Neulich beim VfL: Abstiegskrampf

27 Mrz

Samstag morgen, gleich halb eins. Leicht verkatert sitzt ein einsamer Bochumer Fussball Fan vor seinem Laptop und versucht sich irgendwie zu erklären, was da gestern Abend passiert ist. Der VfL hat verloren, wieder mal. Und das völlig verdient gegen Eintracht Frankfurt mit 1:2. Das vierte Spiel in Folge verloren, 13 Gegentore aus den letzten 4 Spielen und mal wieder ein Spiel nach einer Führung verloren. Es jubelten mal wieder nur die anderen im Ruhrstadion.

Mal wieder jubeln nur die Anderen in Bochum - Bild: bild.de

Es war glaub ich so um die 70. Minuter herum, als sich ein Freund zu mir umdrehte und sagte: „Wenn ich Freitags schlechte Unterhaltung haben will, dann sehe ich mir den Pocher an.“ Und sagte damit den Satz des Abends.
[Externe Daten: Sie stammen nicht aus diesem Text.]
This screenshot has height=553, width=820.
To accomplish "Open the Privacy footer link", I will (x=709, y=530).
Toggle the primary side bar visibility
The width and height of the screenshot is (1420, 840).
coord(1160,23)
Es war einfach ein schlechtes Spiel. Ich meine, man kann ja gegen Frankfurt verlieren, besonders wenn sie wie in letzter Zeit das Maximum aus ihrer Mannschaft herausholen. Aber die Art und Weise wie die Mannschaft unterging war schon erschreckend. Vor allem da man in Bochum dachte, eine lethargische Spielweise in Spielen in denen es um was geht, gehöre mit dem Weggang von Koller der Vergangenheit an. Ich kann einfach nicht verstehen, dass die Mannschaft die Einstellung vermissen ließ, die im Abstiegskampf gefordert wird. Es schien fast, als hätten die Spieler die Situation nicht verstanden. Wir sind, nachdem wir schon bis auf 9 Punkte weggezogen waren, wieder ganz dick drin im Abstiegskampf. Aber anscheinend ist das noch nicht angekommen. Kaum eigene Torchancen, selbst die Führung brachte keine Sicherheit. Die Routiniers, Maltritz und Dabrowski, die eigentlich mit Leistung vorangehen sollten, waren Totalausfälle und man muss sich echt wundern, was man für schlechte Leistungen in Bochum bringen muss, bis der Trainer einen aus der Mannschaft nimmt. Denn auch der Trainer muss sich einige Fragen gefallen lassen. Zum Beispiel, ob das „Tannenbaumsystem“ in Heimspielen überhaupt das Richtige ist.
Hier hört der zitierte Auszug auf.